Tytuł: Poduszka w różowe słonie
Wydawnictwo: MG
Opis książki: W na pozór uporządkowanym życiu trzydziestoletniej singielki Hanki nie ma miejsca na dziecko. Tak naprawdę nie ma w nim miejsca na żadne bliskie relacje, poza przyjaźnią z koleżanką jeszcze szkolnej ławki. Ale prawdziwa przyjaźń ma swoją cenę i Hania staje się niespodziewanie dla samej siebie jedyną opiekunką małej dziewczynki. Problemy emocjonalne utrudniają Hance nie tylko relacje z mężczyznami, ale również kontakt z dzieckiem.

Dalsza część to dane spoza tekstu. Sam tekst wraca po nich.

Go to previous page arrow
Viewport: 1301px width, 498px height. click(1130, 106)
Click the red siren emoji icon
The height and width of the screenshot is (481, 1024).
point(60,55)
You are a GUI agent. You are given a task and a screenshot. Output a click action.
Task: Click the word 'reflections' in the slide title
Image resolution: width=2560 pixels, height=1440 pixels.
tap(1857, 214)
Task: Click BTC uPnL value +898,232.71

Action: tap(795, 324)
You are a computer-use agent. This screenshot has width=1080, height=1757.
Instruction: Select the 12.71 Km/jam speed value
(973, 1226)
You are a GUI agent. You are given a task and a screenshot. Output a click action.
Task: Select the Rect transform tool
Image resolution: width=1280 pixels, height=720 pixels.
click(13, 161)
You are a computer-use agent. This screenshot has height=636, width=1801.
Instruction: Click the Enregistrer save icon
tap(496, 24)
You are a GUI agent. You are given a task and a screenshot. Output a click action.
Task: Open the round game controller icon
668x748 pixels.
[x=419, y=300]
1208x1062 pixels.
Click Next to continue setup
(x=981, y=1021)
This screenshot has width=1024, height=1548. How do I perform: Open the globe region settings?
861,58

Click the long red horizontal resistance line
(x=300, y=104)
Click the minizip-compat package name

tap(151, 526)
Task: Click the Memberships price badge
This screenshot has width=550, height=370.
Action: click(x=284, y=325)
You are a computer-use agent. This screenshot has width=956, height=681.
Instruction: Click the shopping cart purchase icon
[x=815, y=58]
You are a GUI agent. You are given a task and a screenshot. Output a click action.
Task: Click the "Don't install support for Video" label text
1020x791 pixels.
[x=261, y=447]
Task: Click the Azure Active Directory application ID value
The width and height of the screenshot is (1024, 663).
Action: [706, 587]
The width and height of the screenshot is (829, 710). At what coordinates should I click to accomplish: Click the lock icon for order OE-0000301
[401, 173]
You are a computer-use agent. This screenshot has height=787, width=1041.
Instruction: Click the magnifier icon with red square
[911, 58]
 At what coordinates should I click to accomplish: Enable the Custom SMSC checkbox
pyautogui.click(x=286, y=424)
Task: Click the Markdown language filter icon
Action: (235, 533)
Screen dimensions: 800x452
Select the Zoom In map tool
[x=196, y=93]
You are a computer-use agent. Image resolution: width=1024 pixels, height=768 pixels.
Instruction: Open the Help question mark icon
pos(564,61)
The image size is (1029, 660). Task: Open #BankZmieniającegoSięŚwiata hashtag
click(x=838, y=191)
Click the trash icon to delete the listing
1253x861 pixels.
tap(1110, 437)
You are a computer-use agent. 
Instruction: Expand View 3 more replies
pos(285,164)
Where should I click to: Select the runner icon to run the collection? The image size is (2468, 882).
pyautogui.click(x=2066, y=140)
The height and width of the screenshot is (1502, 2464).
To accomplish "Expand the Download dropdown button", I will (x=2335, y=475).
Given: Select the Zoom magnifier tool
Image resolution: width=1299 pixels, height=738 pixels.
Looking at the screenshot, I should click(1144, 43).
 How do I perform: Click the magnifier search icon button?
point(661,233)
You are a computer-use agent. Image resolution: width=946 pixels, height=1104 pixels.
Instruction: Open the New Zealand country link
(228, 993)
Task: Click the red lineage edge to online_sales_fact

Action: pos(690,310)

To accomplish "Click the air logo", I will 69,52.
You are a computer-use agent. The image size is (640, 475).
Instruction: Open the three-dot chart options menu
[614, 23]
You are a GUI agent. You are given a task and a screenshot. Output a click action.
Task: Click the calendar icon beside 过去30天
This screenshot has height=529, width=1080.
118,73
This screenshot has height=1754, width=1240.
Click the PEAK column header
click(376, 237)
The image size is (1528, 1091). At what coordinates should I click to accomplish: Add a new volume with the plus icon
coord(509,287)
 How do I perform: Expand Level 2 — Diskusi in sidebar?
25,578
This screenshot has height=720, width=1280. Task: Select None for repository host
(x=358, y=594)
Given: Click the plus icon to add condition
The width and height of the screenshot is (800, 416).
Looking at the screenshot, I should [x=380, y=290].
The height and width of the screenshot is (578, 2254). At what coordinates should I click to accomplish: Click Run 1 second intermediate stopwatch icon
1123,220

Potrafi jej zapewnić byt, aa to okazuje się dalece niewystarczające. Zagubiona we własnych emocjach kobieta i rozpaczliwie tęskniąca za matką dziewczynka nieporadnie próbuje odnaleźć się w nowej sytuacji. Poznanie Łukasza wprowadza dodatkowe zawirowania w życiu Hanki. Te wydarzenia stają się katalizatorem zmian. Ale aby zmienić cokolwiek, Hanka musi na nowo zmierzyć się z traumatycznymi przeżyciami z dzieciństwa...
Ocena: 6/6
Powiem szczerze, kiedy wybrałam tę książkę do recenzji, głównie kierowałam się okładką, ciekawym tytułem i odległym nazwiskiem autorki, z którym dawno temu się spotkałam jako mała dziewczynka. "Poduszka w różowe słonie" wydawała mi się młodzieżową przygodą nastolatki, z perypetiami miłosnymi i rozterkami szkolnymi. Jednakże dostałam dorosłą i poważną książkę, która porusza bardzo ważny i ciekawy temat.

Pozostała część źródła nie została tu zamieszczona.